Inside, Jackson Lamb squatted in an armchair like a yeti in a biscuit tin: spilling over its edges, but not seeming to care.
This is the eighth book in Mick Herron’s “Slough House” sequence.
Some of you will know the series better by its tv name, SLOW HORSES, running on Apple+ starring Gary Oldman and Saskia Reeves. The former playing the appalling spymaster-of-the-broken Jackson Lamb while looking and sounding disturbingly like my old grandad, the latter playing his lieutenant and foil Catherine Standish, in a wholly unexpected and marvellous performance.
The woods were lovely, dark, and deep, and full of noisy bastards.
If you’re not aware of the books or the show, here’s the set up: Slough House is the British Intelligence version of American police departments’ “rubber gun squad,” where intel operatives who can’t be fired for cause but are not wanted are sent to languish. There, they do administrative shitwork for the rest of their lives until they quit in disgust. This purgatory is presided over by the vile, flatulent anti-George Smiley, Jackson Lamb, a man with an awesome and terrifying Cold War reputation who must surely have fucked up in some epic way to have been placed in charge of Slough House. He is monstrous, callous and casually abusive to his charges and, in fact, anyone else who dares stray into his drunken squinting gaze. The stories are about the various limbo’d agents of Slough House, and the things Jackson Lamb is up to when nobody is looking.

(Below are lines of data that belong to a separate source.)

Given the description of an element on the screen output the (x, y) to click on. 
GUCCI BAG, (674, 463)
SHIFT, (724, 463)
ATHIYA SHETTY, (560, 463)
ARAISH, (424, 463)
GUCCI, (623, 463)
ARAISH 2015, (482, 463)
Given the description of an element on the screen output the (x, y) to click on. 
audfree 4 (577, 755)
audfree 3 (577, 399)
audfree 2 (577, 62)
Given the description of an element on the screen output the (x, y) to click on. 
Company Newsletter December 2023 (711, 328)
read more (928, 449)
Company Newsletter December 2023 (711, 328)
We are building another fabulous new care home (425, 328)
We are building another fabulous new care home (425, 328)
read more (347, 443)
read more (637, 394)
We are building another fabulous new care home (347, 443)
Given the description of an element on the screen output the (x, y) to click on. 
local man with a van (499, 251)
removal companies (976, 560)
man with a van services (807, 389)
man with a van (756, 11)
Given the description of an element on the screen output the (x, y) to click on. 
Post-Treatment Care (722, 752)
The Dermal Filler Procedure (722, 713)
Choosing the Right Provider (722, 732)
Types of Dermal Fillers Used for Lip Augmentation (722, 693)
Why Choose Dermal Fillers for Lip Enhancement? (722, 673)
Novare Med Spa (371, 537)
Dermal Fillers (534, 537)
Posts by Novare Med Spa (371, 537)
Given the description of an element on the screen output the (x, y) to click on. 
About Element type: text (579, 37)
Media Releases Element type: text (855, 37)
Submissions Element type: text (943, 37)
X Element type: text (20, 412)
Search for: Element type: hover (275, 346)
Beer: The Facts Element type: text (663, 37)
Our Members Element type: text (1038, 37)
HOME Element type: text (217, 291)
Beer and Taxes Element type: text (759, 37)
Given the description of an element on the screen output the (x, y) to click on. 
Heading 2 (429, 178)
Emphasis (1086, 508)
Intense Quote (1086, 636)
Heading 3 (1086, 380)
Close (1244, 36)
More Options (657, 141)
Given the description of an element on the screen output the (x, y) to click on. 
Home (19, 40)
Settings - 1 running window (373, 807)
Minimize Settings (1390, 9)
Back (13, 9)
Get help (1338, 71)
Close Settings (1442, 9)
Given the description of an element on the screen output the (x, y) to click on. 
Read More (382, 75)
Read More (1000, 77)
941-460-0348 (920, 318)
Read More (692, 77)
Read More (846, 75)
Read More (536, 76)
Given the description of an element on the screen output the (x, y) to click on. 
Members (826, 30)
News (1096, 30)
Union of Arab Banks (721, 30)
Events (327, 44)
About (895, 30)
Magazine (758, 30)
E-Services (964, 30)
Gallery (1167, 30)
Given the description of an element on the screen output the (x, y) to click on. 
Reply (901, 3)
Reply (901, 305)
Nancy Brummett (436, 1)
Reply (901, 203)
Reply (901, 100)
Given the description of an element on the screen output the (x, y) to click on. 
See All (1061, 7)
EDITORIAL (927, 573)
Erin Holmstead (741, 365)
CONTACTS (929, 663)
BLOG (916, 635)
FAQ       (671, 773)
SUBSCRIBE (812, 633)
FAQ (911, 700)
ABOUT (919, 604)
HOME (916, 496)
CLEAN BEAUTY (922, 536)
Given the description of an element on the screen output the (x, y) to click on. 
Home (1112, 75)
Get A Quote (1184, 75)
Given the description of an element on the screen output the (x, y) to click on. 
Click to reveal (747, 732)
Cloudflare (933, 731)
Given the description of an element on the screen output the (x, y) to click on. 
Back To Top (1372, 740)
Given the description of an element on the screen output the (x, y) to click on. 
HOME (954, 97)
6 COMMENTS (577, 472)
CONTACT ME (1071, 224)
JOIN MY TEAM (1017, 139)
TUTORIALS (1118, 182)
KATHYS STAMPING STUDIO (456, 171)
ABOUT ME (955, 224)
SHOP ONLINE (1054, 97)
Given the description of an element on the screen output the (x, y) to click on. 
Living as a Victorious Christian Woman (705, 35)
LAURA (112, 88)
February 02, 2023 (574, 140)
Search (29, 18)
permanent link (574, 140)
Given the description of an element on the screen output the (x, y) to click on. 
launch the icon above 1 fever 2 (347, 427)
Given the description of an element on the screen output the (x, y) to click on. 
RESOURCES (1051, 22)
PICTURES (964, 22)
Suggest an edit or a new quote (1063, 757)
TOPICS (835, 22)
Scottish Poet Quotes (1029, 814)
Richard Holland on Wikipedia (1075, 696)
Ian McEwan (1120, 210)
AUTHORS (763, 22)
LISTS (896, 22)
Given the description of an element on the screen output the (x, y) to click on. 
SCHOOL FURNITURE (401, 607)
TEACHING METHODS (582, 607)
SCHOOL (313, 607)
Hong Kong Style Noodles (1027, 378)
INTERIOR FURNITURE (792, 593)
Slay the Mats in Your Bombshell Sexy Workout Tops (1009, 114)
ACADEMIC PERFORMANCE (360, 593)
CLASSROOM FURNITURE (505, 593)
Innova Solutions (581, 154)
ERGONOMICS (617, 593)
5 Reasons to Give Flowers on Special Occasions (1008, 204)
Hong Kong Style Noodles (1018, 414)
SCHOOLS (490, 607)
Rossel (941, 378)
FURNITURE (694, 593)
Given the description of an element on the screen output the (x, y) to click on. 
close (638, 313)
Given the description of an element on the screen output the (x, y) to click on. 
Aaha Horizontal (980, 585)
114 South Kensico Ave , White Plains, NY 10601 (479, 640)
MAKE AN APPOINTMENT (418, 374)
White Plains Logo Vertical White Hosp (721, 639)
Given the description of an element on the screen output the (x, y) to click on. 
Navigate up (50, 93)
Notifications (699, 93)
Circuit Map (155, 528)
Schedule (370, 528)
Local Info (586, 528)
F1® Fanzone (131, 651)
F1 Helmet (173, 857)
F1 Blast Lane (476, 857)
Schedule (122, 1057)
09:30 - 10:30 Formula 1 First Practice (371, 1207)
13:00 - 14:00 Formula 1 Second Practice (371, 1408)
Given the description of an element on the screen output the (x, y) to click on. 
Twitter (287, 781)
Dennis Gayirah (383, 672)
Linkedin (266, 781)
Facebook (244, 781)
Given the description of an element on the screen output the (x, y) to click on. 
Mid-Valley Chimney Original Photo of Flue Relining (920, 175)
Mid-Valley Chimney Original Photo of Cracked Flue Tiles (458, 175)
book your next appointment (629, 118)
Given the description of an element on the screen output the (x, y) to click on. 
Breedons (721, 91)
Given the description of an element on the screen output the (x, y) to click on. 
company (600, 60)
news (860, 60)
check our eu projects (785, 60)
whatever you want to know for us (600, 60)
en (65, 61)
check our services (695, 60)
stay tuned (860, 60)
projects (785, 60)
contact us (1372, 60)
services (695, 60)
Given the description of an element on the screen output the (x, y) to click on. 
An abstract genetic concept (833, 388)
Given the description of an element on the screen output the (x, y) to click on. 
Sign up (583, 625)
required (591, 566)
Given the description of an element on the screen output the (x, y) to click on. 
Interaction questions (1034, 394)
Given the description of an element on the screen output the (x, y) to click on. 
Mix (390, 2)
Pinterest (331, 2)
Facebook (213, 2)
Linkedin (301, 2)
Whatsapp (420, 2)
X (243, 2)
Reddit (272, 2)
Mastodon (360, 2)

We are eight books in, and Herron is self-aware enough to drop lines like:
Catherine appeared in the doorway, with a suddenness which might have been alarming if it weren’t a firmly established trope.
One of the joys of reading Herron is his shameless grinning swagger as a writer. Each book begins on the street outside Slough House and enters the building by its busted back door to give us a tour of the offices, and he does it in a slightly different way each time – following a rat through the place, narrating the passage of a sentient breeze, or having the tour given by a ghost. Just because he can. Herron has that rare gift of communicating on the page his joy at getting to tell his stories.
The last couple of books started to lean into Lamb as a magical farting goblin spook, as if Herron had finally been ensnared by his creation’s murky charisma. So it was interesting, in this book, to see him throw that somewhat into reverse for much of the time. And when Lamb does materialise for an extended period in the last act, a character observes that, for a moment, he was so busy being clever that he forgot to play himself. And, at the end of the book, we get more of a sense of why Lamb is in Slough House.
In some ways, this is a by-the-numbers Slough House book. In two other ways, it is not. One, it is notably lighter in tone. Two: it feels like Herron is coming in for a landing. He’s a sneaky bastard. Destabilising the reader is his stock in trade. The rug is being arranged for a hard yank.
Don’t start with this one. Start with SLOW HORSES. But, if you’re already into the series? BAD ACTORS will be pleasing – and if you feel like it’s marking time and moving characters around to no effect, I would ask you to consider that Herron may have his reasons for that.